-- Input for this task --
* * *
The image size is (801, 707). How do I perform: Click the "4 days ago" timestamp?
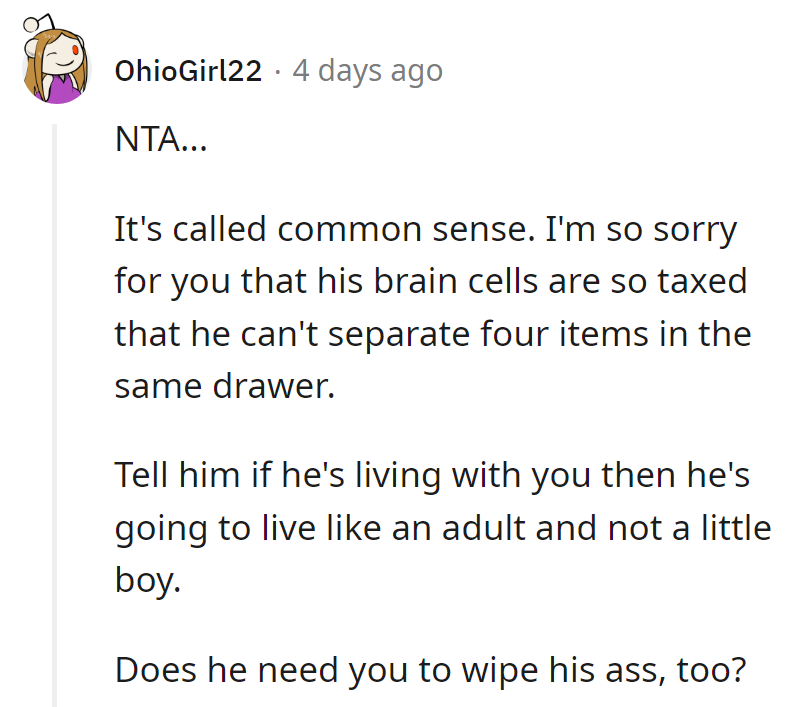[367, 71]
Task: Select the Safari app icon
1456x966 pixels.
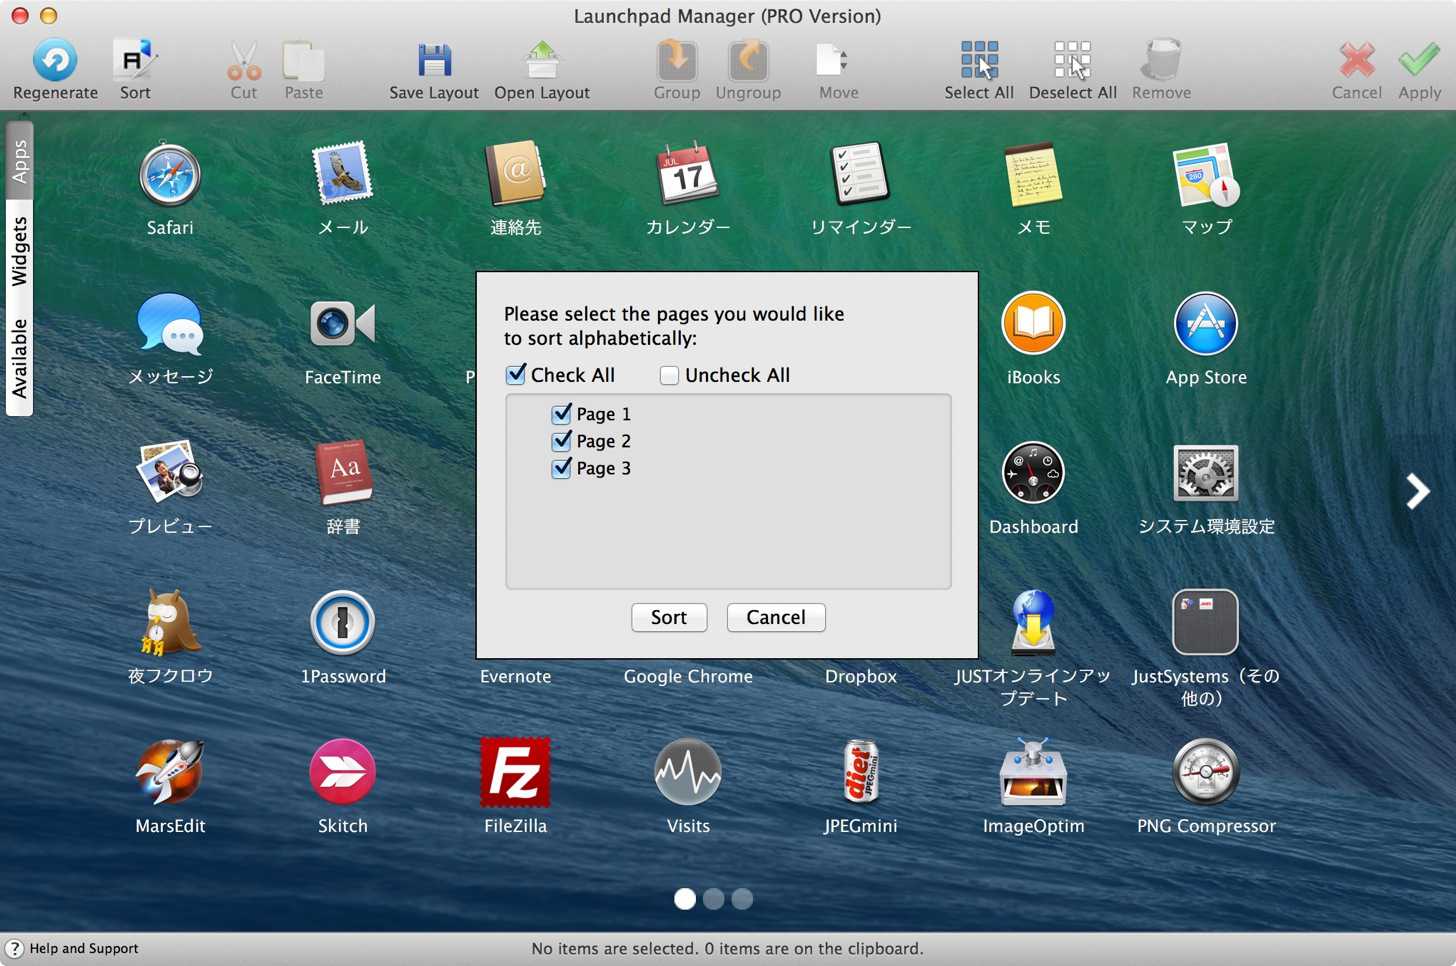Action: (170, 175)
* * *
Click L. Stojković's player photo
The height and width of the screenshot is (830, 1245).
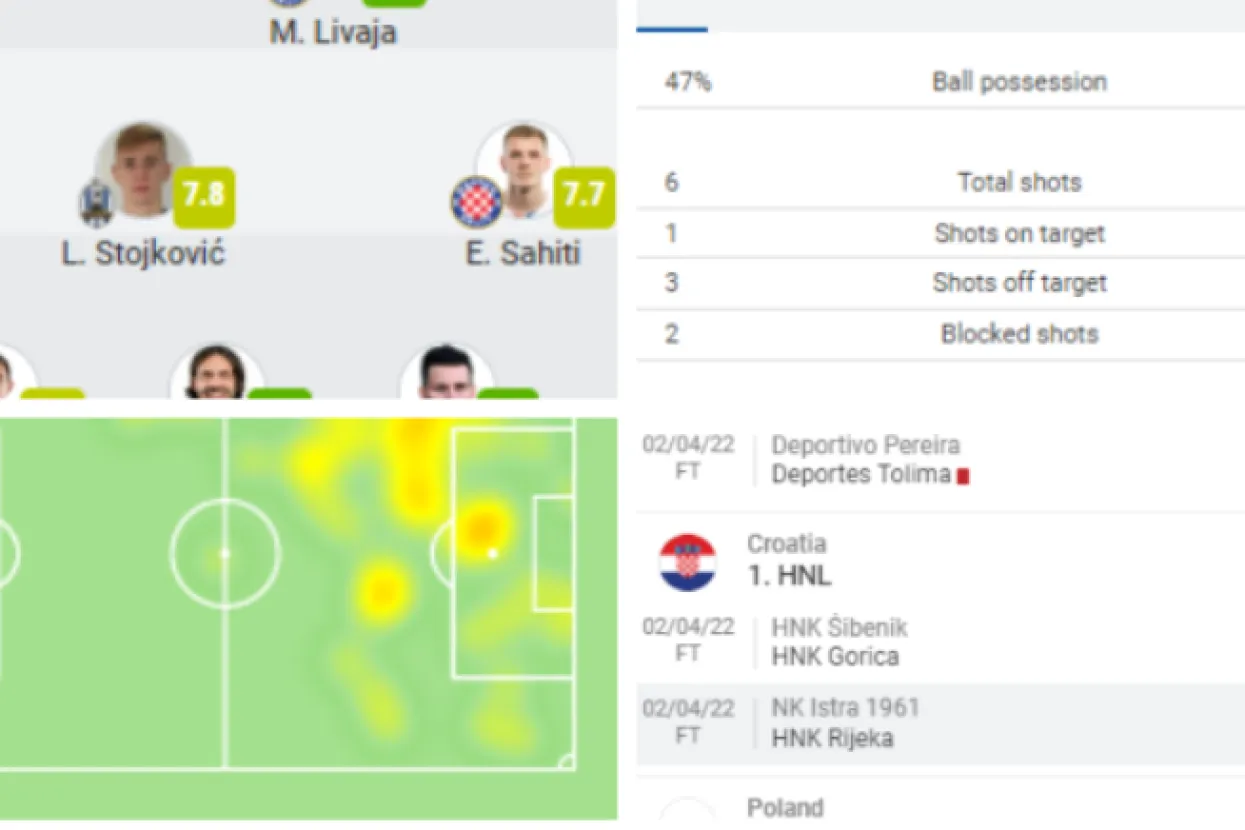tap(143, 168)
* * *
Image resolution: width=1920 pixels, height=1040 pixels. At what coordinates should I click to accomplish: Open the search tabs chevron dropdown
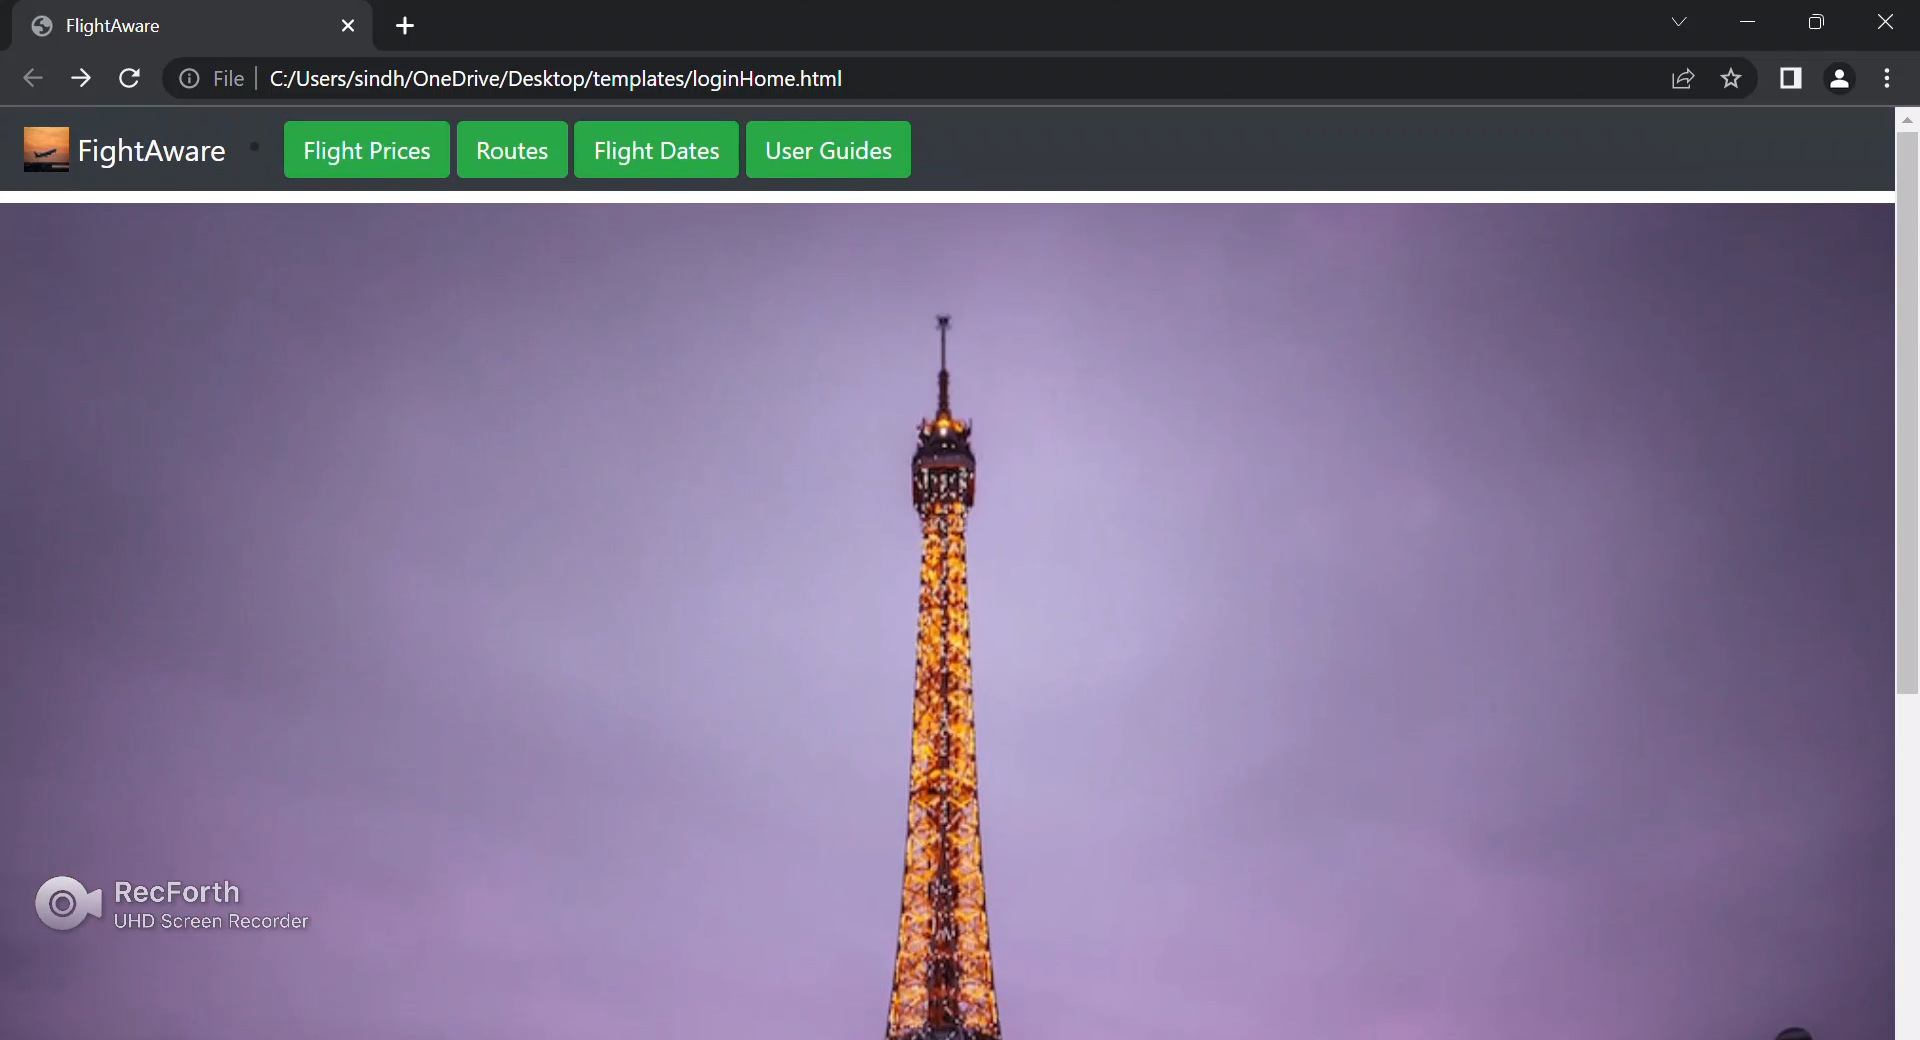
* * *
-- What is required --
Could you return the rows word for word, starting with the line that contains "The image size" and going on through the line that contains "Action: (170, 175)", with both of those lines included and the pictures left out?

-- Solution to the exercise --
The image size is (801, 707). How do I perform: Click the "4 days ago" timestamp?
[367, 71]
Task: Select the Safari app icon
1456x966 pixels.
Action: (170, 175)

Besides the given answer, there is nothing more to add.